Centenary College sponsors nine men's and nine women's team in NCAA sanctioned sports.

Baseball

The Centenary Gentlemen baseball team represents Centenary College. The school's team currently competes in the Southern Collegiate Athletic Conference, which is part of the NCAA Division III. The team plays home games at the Shehee Stadium.

Men's basketball

The Centenary Gentlemen basketball team represents Centenary College. The school's team currently competes in the Southern Collegiate Athletic Conference, which is part of the NCAA Division III. The team plays home games at the Gold Dome.

Women's basketball
The Centenary Ladies basketball team represents Centenary College.
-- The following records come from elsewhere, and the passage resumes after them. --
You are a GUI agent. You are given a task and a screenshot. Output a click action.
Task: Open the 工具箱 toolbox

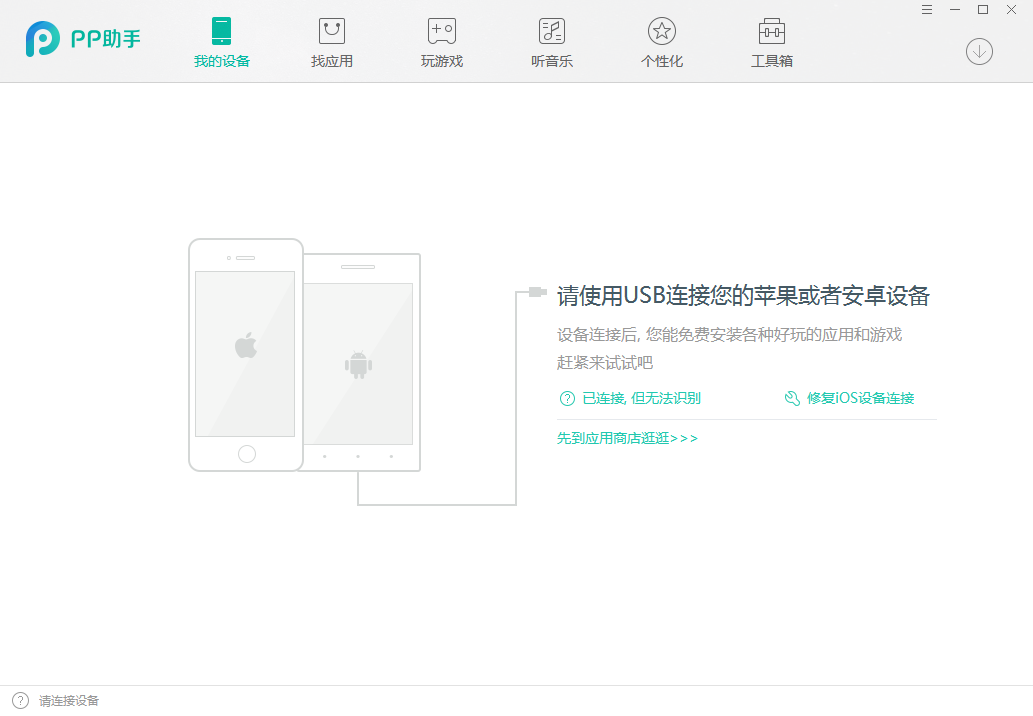tap(771, 40)
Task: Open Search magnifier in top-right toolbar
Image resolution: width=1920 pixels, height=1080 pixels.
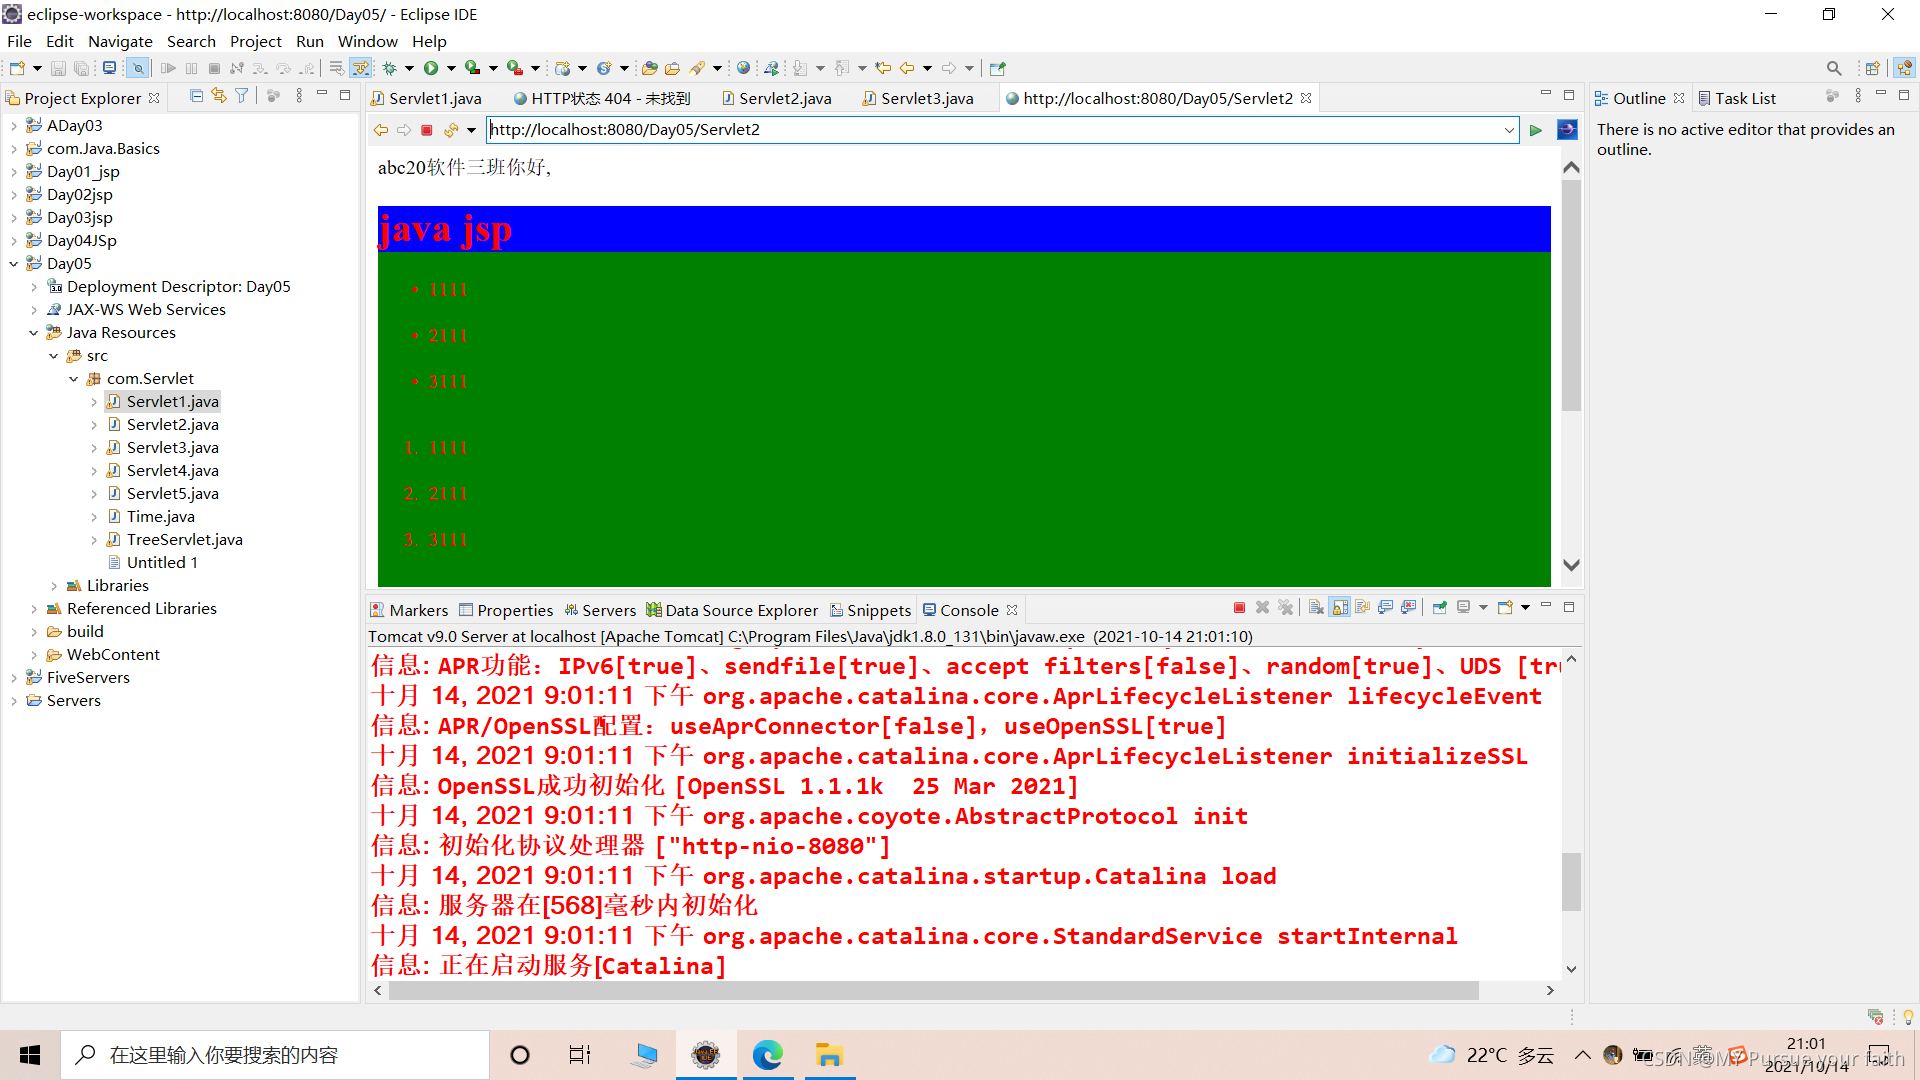Action: (1833, 68)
The school's team currently competes in the Southern Collegiate Athletic Conference, which is part of the NCAA Division III. The team plays home games at the Gold Dome.

Gymnastics
Gymnastics competes in Division I as a member of the Midwest Independent Conference.

Football

Centenary College of Louisiana had previously fielded a football team from 1909 to 1941. On November 10, 2021, the college announced that it would be reviving its football team starting in Fall 2024.